Thursday, June 25, 2009
A very interesting decision of the New York Commission on Judicial Conduct addresses the question of when delay in issuing decisions by a judicial officer constitutes a basis for discipline. The judge had transitioned from part-time with a law practice to a full-time position. It was charged that he had "[f]ailed to render decisions in a timely manner in 47 cases notwithstanding that he had previously been issued a letter of dismissal and caution for delayed decisions." The judge had defended that a lack of resources had caused the delays, which contravened mandated time requiorements.
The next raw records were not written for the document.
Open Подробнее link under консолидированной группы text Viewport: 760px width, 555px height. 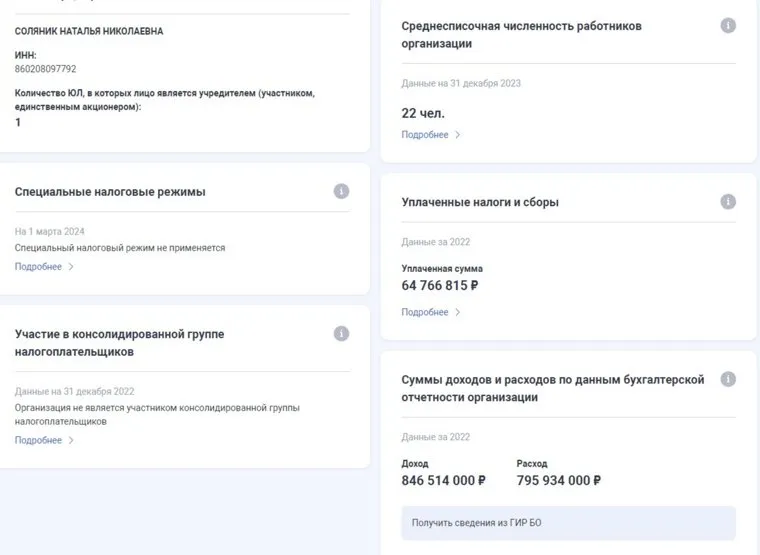coord(38,440)
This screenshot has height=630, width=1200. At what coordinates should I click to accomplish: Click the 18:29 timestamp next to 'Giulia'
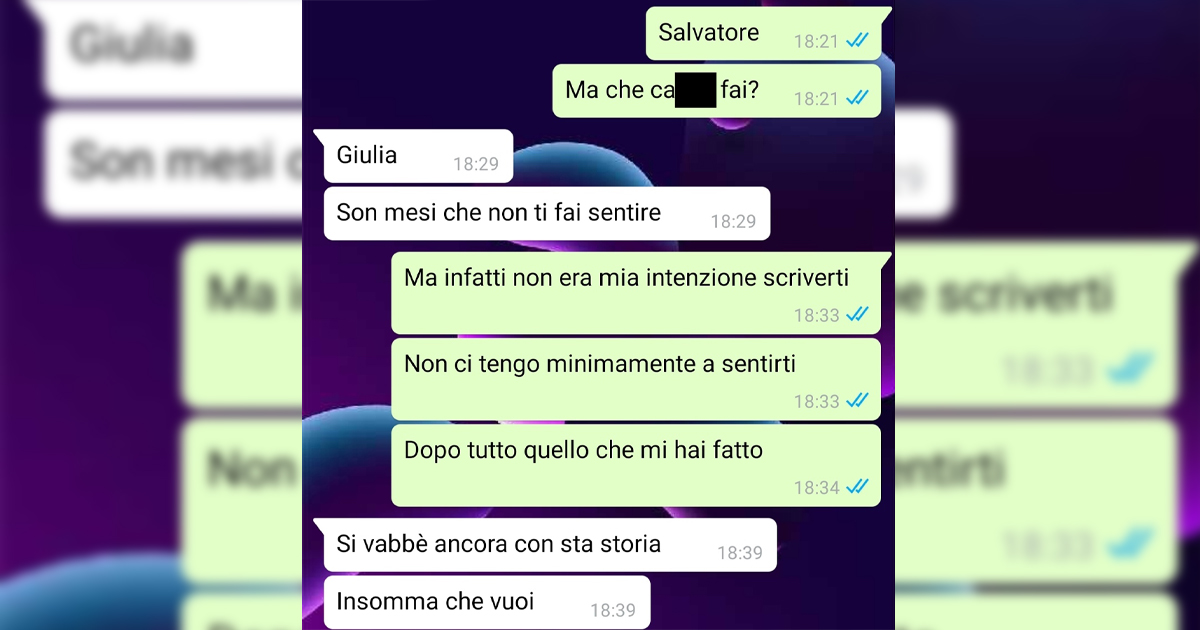[475, 164]
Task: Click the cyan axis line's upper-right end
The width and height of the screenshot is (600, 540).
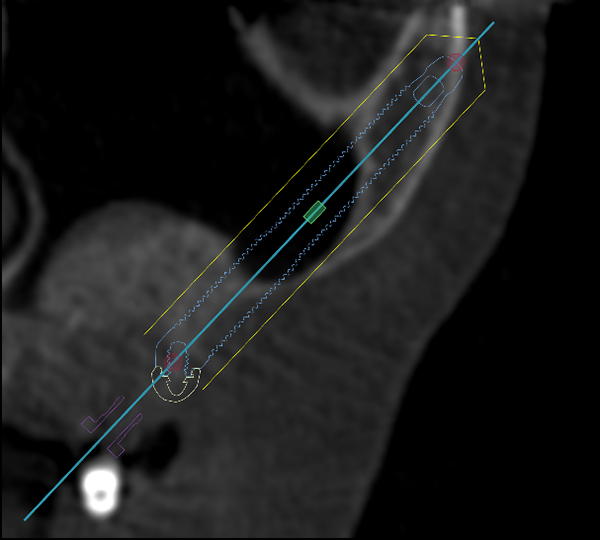Action: [494, 22]
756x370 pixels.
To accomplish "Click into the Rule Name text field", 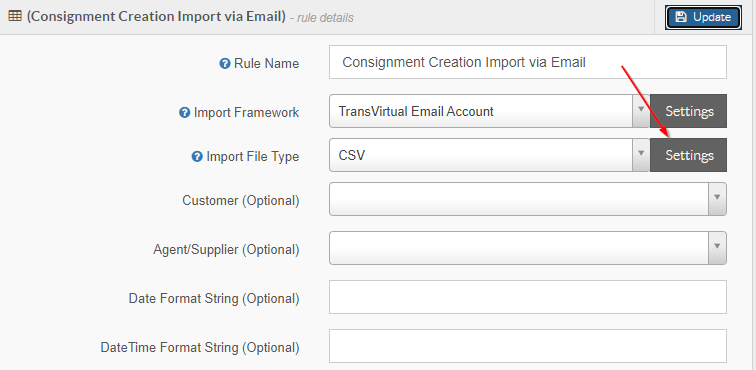I will (x=528, y=62).
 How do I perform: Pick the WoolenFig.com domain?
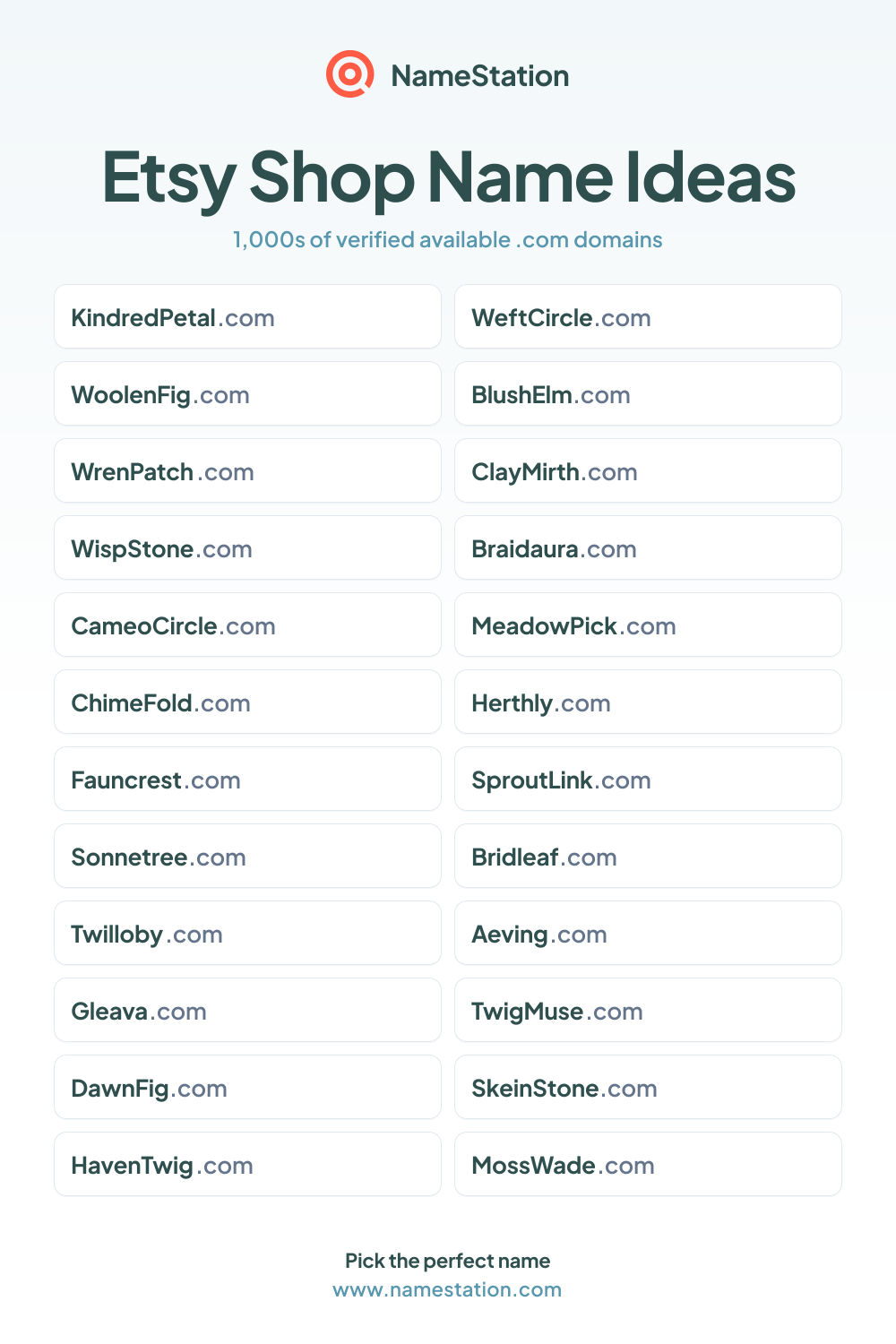pos(247,393)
There are thoughtful concurring and dissenting opinions on the question of whether any or lesser discipline should be imposed. From the concurrence:
The debate between the dissent and the Commission's determination focuses on the niceties of the almost 20 year-old Greenfield decision and engages in an exhaustive comparison between the facts underlying Judge Gilpatric's misconduct and Justice Greenfield's excused neglect. Both analyses miss the forest for the trees. The issue posed by this case is whether the Court of Appeals will adhere to its Greenfield proclamation that even longer delays of sub judice decsions, absent defiance of administrative directives or nondisclosure of pending delayed cases, are NOT judicial misconduct. It seems clear that Greenfield's holding is too broad and not in the service of the canon of judicial ethics that requires every judge to "dispose of all judicial matters promptly, efficiently and fairly."